(Stored items)

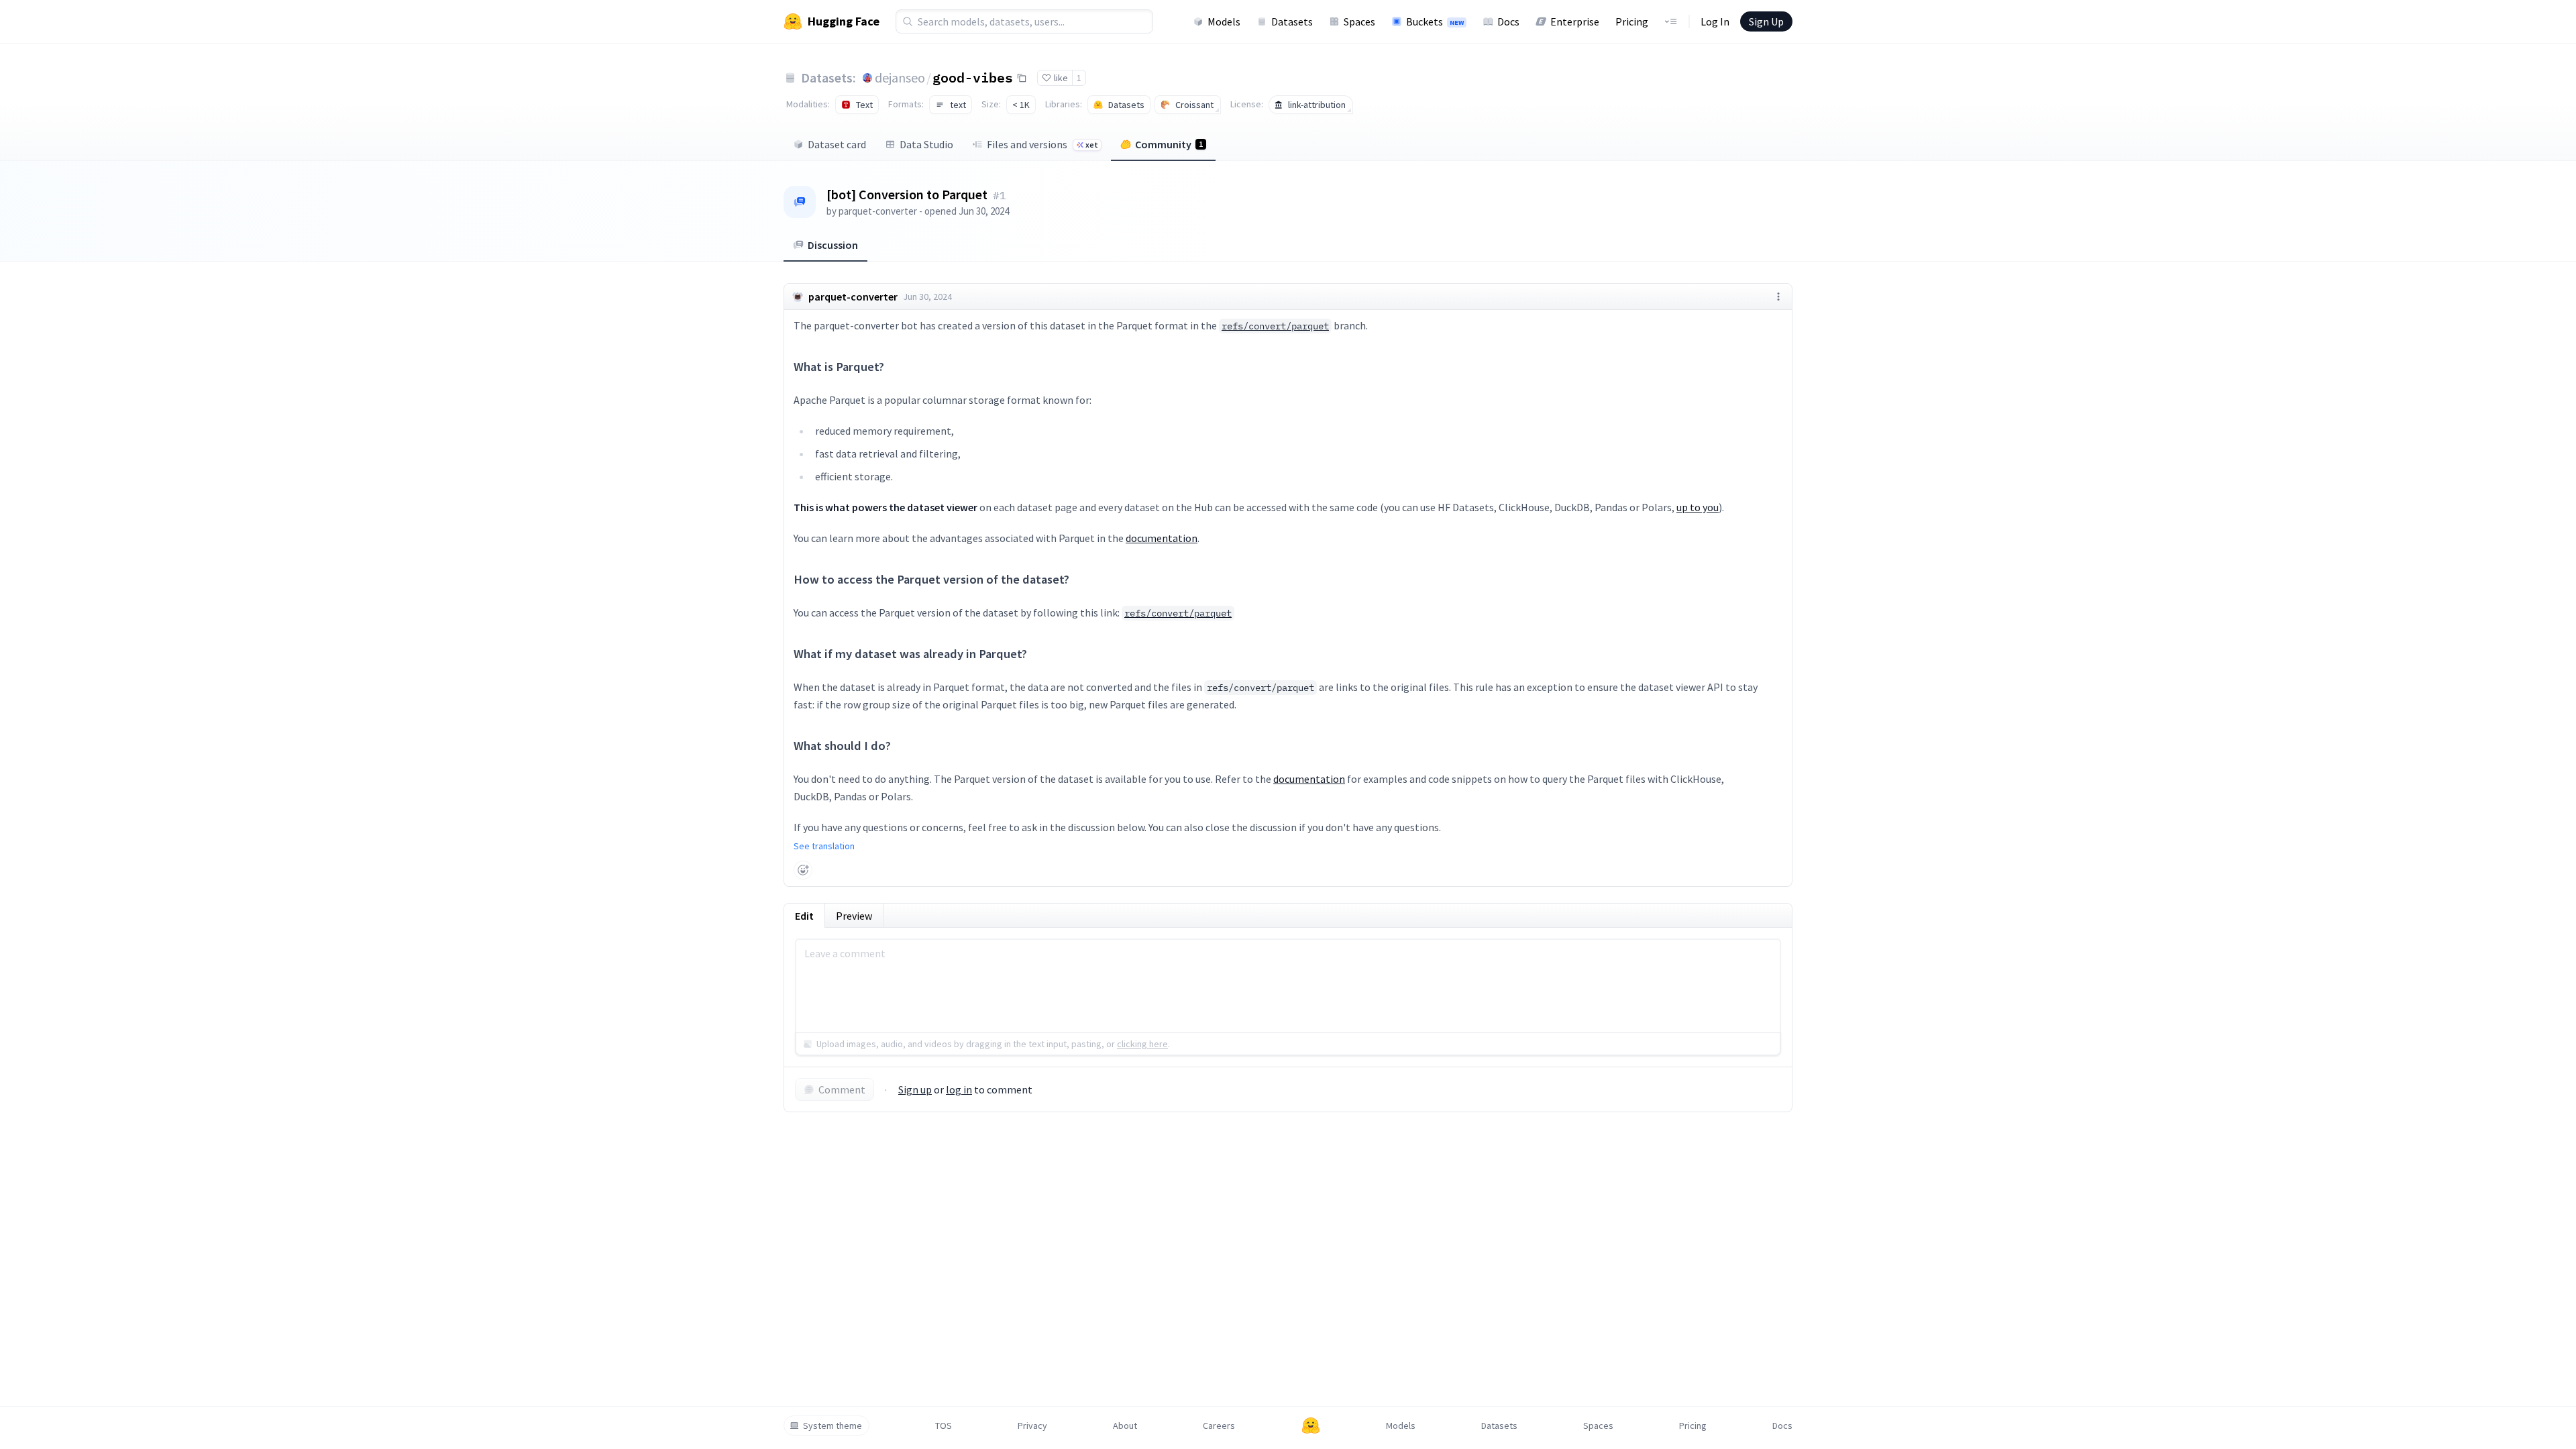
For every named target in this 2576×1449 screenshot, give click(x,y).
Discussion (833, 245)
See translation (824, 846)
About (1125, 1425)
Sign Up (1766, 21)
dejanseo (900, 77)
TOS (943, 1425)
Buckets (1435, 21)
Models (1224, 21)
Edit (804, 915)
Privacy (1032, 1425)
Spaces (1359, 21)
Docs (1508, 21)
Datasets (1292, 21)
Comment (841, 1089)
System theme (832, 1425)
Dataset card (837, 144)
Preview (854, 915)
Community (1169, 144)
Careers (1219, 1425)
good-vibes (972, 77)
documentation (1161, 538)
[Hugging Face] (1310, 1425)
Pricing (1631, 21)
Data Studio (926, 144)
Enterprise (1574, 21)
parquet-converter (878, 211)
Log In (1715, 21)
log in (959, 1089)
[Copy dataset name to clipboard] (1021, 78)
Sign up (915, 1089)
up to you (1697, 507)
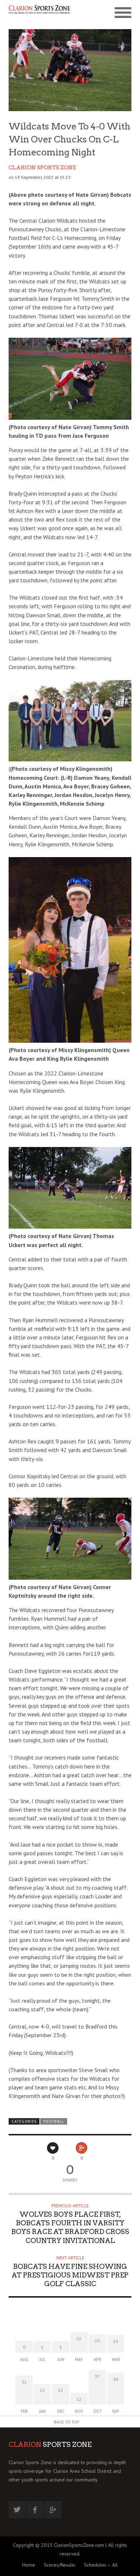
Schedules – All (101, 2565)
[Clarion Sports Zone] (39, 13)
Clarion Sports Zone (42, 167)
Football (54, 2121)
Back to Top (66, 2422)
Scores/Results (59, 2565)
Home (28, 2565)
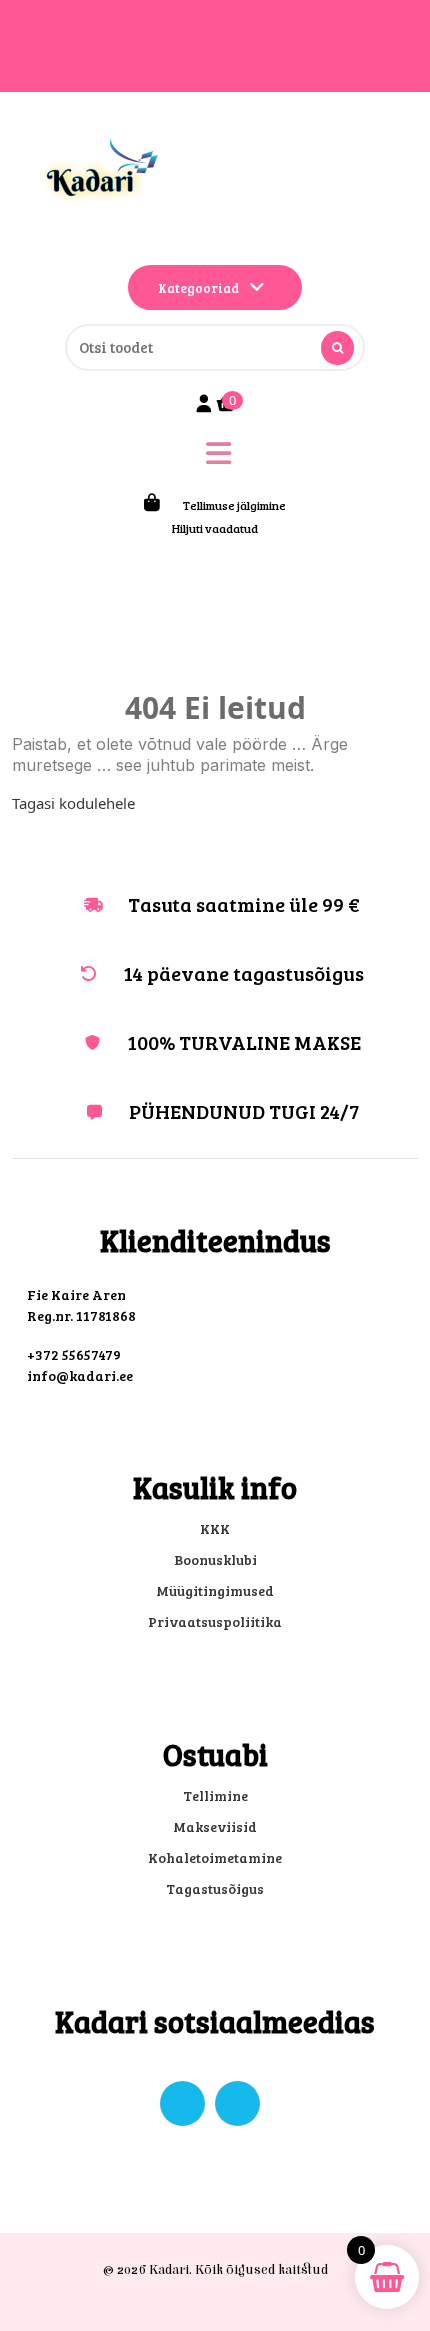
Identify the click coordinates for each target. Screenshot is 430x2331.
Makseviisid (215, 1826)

Goal of the exercise: Considering only lines that contain the word "target", say how many there are in the data, with no other text.

Reply to the exercise: 2